Dozens of homeless people run popular blogs which they update in public libraries and in some cases, with their own personal laptops. The homeless man shown here, Happy Ivy, even advertises his website on a $400 bus which he also calls home. His site, Aboutusnow.com, is a political-advocacy site dedicated to helping the homeless. He also hosts an internet TV show.
"Happy Ivy doesn't have a bathroom or a kitchen in the bus he calls home. He does, however, have a video-editing station. Living in a squalid, Woodstock-style bus parked in a Fillmore, California, orange grove, the 53-year-old homeless man charges a power generator from a utility shed and uses Wi-Fi from a nearby access point." (Wired)
Another homeless man, Kevin Barbieux, runs "The Homeless Guy", which is the most popular homeless blog. He updates his blog daily during hour-long visits to a Las Vegas library and features video interviews. "It's the only real success I've had in my life," he said. The slogan of his site is, "There is more to homeless people than being homeless."

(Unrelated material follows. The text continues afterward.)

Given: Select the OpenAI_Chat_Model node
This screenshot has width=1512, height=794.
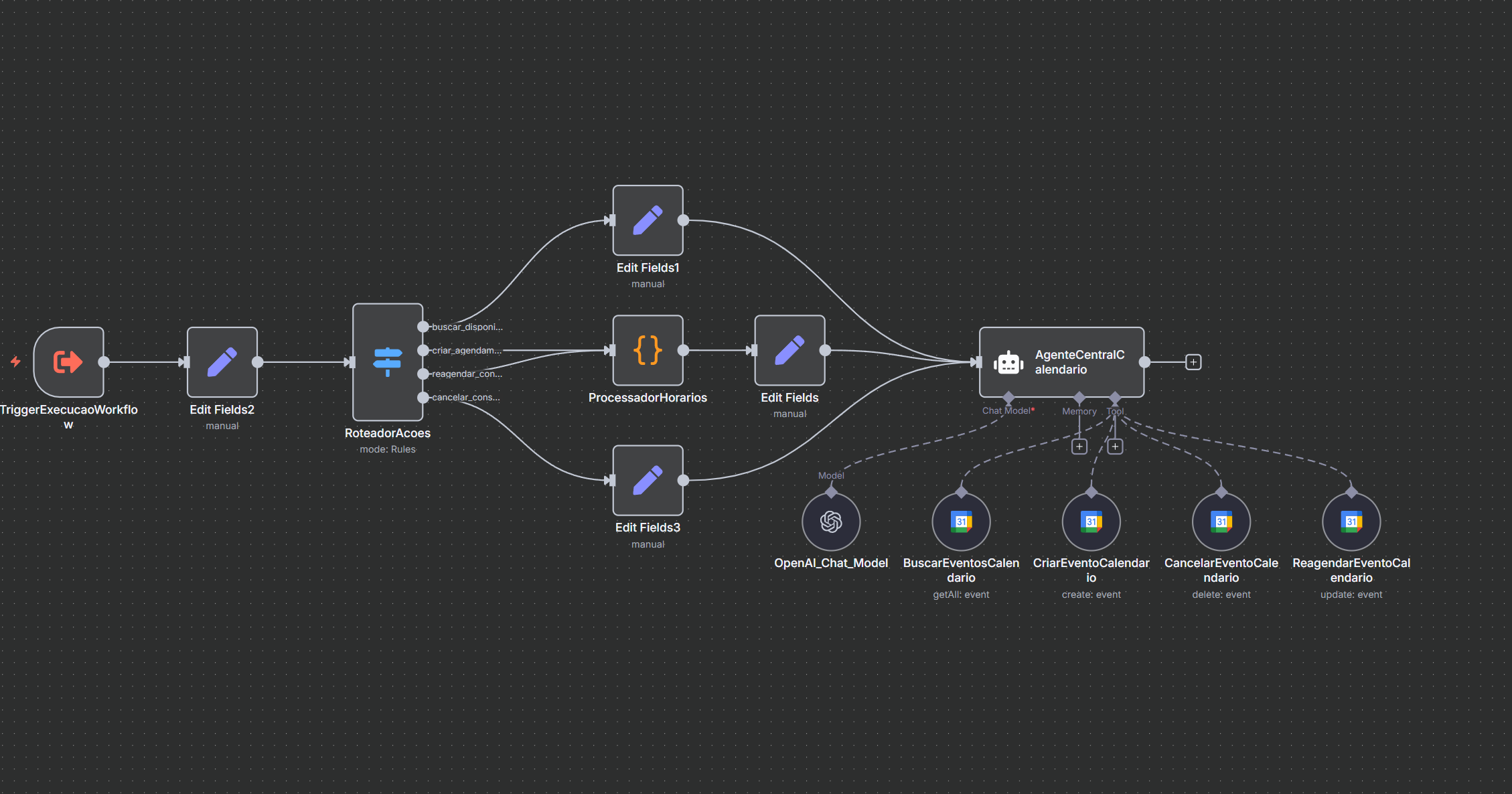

1. Tech-empowered Homelessness Advocacy - Less fortunate individuals are utilizing tech to amplify their voices and cause to raise awareness and resources to help address homelessness.

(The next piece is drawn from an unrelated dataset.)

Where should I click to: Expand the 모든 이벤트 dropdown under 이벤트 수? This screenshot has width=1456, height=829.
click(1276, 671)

2. Homeless-powered Web Content - The homeless are creating unique and insightful web content that resonates with users.
3. Public Library-based Blogging - Public libraries are empowering homeless individuals with access to technology to create and share their stories, insights, and advocacy resources.
1. Tech Industry - Tech firms can assist in bridging the digital divide and supporting the empowerment of homeless individuals by providing access to low-cost internet and computing solutions.
2. Nonprofit Industry - Opportunities abound for nonprofit organizations to partner and assist homeless advocates seeking to use technology and digital tools to raise awareness and gain support for the cause.
3. Creative Industry - Creative professionals and institutions have the ability to create platforms for the homeless to express their stories, generate empathy and empower homeless individuals.